*Set exercise*: Reproduce every one of the following rows verbatim and in the same order.
┏━━
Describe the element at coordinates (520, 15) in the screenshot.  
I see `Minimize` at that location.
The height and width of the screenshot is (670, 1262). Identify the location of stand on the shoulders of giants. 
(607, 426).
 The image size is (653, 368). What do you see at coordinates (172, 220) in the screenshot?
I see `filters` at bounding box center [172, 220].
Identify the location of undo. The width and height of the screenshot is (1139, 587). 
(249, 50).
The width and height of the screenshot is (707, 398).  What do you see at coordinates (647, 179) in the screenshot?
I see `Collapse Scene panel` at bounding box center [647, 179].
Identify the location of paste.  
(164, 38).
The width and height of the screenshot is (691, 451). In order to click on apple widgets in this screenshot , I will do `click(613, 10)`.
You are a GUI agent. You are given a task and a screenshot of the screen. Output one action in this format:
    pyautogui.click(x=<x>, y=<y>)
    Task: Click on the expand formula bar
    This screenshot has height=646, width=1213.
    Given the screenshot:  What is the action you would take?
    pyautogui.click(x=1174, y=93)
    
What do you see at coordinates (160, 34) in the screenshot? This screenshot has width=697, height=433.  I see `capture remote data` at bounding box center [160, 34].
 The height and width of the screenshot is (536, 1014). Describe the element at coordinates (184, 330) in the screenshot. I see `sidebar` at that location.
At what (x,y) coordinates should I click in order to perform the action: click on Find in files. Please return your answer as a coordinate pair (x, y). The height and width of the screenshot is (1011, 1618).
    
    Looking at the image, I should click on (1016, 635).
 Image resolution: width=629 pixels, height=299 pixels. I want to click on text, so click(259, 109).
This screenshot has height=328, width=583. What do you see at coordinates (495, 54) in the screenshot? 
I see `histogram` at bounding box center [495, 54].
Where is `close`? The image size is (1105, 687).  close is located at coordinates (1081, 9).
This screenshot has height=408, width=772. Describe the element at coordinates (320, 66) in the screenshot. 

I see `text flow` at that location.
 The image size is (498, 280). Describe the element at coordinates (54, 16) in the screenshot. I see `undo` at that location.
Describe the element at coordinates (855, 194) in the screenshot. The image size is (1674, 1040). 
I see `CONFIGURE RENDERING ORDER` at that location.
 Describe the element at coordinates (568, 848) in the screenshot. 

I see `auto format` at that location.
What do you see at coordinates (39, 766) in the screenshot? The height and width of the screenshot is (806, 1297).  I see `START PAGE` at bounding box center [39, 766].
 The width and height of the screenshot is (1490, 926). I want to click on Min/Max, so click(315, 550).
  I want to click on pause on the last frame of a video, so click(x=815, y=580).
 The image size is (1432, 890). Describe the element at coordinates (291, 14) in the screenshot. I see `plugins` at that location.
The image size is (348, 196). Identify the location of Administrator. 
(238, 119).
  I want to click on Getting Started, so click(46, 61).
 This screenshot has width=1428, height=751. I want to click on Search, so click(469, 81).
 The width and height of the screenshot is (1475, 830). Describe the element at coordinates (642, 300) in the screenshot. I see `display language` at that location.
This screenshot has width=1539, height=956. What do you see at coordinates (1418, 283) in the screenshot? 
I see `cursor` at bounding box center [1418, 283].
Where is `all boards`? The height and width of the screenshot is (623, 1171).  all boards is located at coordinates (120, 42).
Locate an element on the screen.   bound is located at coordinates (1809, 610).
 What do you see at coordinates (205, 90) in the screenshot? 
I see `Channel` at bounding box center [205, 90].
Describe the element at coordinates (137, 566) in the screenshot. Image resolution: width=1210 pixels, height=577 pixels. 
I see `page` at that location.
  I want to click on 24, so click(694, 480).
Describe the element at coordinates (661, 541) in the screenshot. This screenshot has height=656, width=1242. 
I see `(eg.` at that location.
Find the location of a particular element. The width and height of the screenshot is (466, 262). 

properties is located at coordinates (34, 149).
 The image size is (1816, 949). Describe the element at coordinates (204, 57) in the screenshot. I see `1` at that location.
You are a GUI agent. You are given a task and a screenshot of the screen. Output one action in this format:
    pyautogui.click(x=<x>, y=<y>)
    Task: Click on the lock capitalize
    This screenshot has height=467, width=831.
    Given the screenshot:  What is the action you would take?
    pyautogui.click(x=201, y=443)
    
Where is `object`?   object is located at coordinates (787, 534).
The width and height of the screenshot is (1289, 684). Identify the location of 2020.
┗━━
*Answer for this exercise*:
Describe the element at coordinates (520, 15) in the screenshot.  
I see `Minimize` at that location.
The height and width of the screenshot is (670, 1262). Identify the location of stand on the shoulders of giants. 
(607, 426).
 The image size is (653, 368). What do you see at coordinates (172, 220) in the screenshot?
I see `filters` at bounding box center [172, 220].
Identify the location of undo. The width and height of the screenshot is (1139, 587). 
(249, 50).
The width and height of the screenshot is (707, 398).  What do you see at coordinates (647, 179) in the screenshot?
I see `Collapse Scene panel` at bounding box center [647, 179].
Identify the location of paste.  
(164, 38).
The width and height of the screenshot is (691, 451). In order to click on apple widgets in this screenshot , I will do `click(613, 10)`.
You are a GUI agent. You are given a task and a screenshot of the screen. Output one action in this format:
    pyautogui.click(x=<x>, y=<y>)
    Task: Click on the expand formula bar
    This screenshot has height=646, width=1213.
    Given the screenshot:  What is the action you would take?
    pyautogui.click(x=1174, y=93)
    
What do you see at coordinates (160, 34) in the screenshot? This screenshot has width=697, height=433.  I see `capture remote data` at bounding box center [160, 34].
 The height and width of the screenshot is (536, 1014). Describe the element at coordinates (184, 330) in the screenshot. I see `sidebar` at that location.
At what (x,y) coordinates should I click in order to perform the action: click on Find in files. Please return your answer as a coordinate pair (x, y). The height and width of the screenshot is (1011, 1618).
    
    Looking at the image, I should click on (1016, 635).
 Image resolution: width=629 pixels, height=299 pixels. I want to click on text, so click(259, 109).
This screenshot has height=328, width=583. What do you see at coordinates (495, 54) in the screenshot? 
I see `histogram` at bounding box center [495, 54].
Where is `close`? The image size is (1105, 687).  close is located at coordinates (1081, 9).
This screenshot has height=408, width=772. Describe the element at coordinates (320, 66) in the screenshot. 

I see `text flow` at that location.
 The image size is (498, 280). Describe the element at coordinates (54, 16) in the screenshot. I see `undo` at that location.
Describe the element at coordinates (855, 194) in the screenshot. The image size is (1674, 1040). 
I see `CONFIGURE RENDERING ORDER` at that location.
 Describe the element at coordinates (568, 848) in the screenshot. 

I see `auto format` at that location.
What do you see at coordinates (39, 766) in the screenshot? The height and width of the screenshot is (806, 1297).  I see `START PAGE` at bounding box center [39, 766].
 The width and height of the screenshot is (1490, 926). I want to click on Min/Max, so click(315, 550).
  I want to click on pause on the last frame of a video, so click(x=815, y=580).
 The image size is (1432, 890). Describe the element at coordinates (291, 14) in the screenshot. I see `plugins` at that location.
The image size is (348, 196). Identify the location of Administrator. 
(238, 119).
  I want to click on Getting Started, so click(46, 61).
 This screenshot has width=1428, height=751. I want to click on Search, so click(469, 81).
 The width and height of the screenshot is (1475, 830). Describe the element at coordinates (642, 300) in the screenshot. I see `display language` at that location.
This screenshot has width=1539, height=956. What do you see at coordinates (1418, 283) in the screenshot? 
I see `cursor` at bounding box center [1418, 283].
Where is `all boards`? The height and width of the screenshot is (623, 1171).  all boards is located at coordinates (120, 42).
Locate an element on the screen.   bound is located at coordinates (1809, 610).
 What do you see at coordinates (205, 90) in the screenshot? 
I see `Channel` at bounding box center [205, 90].
Describe the element at coordinates (137, 566) in the screenshot. Image resolution: width=1210 pixels, height=577 pixels. 
I see `page` at that location.
  I want to click on 24, so click(694, 480).
Describe the element at coordinates (661, 541) in the screenshot. This screenshot has height=656, width=1242. 
I see `(eg.` at that location.
Find the location of a particular element. The width and height of the screenshot is (466, 262). 

properties is located at coordinates (34, 149).
 The image size is (1816, 949). Describe the element at coordinates (204, 57) in the screenshot. I see `1` at that location.
You are a GUI agent. You are given a task and a screenshot of the screen. Output one action in this format:
    pyautogui.click(x=<x>, y=<y>)
    Task: Click on the lock capitalize
    This screenshot has height=467, width=831.
    Given the screenshot:  What is the action you would take?
    pyautogui.click(x=201, y=443)
    
Where is `object`?   object is located at coordinates (787, 534).
The width and height of the screenshot is (1289, 684). Identify the location of 2020.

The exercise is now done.